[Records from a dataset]
::::::::

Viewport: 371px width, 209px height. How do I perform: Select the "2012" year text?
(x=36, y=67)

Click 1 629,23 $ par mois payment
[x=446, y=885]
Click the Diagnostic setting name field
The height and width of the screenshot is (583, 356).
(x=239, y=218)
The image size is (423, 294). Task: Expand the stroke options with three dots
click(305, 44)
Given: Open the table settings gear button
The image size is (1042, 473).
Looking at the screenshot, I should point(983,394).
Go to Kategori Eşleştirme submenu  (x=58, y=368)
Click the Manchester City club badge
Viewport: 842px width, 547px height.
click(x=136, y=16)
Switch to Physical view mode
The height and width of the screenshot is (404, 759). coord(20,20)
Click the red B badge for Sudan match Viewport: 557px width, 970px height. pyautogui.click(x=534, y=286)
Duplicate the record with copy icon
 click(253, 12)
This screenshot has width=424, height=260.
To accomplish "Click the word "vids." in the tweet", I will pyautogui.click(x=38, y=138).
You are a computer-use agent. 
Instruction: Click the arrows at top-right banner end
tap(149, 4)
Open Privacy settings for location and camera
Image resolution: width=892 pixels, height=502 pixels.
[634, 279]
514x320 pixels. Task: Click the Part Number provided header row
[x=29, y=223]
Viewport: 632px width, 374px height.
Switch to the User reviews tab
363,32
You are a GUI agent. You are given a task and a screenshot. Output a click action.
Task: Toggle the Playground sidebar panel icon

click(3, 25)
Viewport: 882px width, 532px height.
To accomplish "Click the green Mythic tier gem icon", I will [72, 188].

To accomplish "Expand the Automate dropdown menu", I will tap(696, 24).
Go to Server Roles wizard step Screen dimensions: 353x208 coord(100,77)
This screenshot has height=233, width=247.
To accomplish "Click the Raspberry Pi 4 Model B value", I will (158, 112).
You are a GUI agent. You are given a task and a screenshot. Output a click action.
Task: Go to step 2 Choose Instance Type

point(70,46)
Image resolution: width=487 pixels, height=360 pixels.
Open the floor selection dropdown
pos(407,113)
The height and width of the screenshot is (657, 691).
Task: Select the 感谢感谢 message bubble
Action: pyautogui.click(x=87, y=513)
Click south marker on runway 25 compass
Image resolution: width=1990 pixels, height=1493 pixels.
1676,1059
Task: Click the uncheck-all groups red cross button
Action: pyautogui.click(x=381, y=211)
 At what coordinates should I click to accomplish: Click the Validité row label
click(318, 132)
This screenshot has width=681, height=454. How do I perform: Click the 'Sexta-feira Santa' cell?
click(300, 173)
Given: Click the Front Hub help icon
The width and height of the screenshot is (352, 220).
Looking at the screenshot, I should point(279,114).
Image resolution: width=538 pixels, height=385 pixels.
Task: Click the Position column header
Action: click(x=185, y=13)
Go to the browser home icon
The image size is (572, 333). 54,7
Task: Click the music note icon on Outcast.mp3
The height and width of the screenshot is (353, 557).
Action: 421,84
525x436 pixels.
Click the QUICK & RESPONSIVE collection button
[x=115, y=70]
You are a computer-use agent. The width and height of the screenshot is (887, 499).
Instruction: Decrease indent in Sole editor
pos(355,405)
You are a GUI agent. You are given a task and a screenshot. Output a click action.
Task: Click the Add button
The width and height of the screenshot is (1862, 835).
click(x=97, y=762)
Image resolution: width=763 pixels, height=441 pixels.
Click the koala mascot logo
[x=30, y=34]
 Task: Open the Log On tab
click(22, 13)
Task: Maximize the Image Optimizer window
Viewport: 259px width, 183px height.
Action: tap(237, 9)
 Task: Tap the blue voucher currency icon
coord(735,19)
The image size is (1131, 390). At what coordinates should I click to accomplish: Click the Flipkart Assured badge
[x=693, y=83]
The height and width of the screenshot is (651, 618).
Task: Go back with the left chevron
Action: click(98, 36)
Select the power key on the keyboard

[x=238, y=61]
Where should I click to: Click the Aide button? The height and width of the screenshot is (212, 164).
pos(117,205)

::::::::

:: ASSIGNMENT ::
Identify every line above that includes the word "settings", and show those lines.

:: RESPONSE TO THE TASK ::
Given: Open the table settings gear button
Open Privacy settings for location and camera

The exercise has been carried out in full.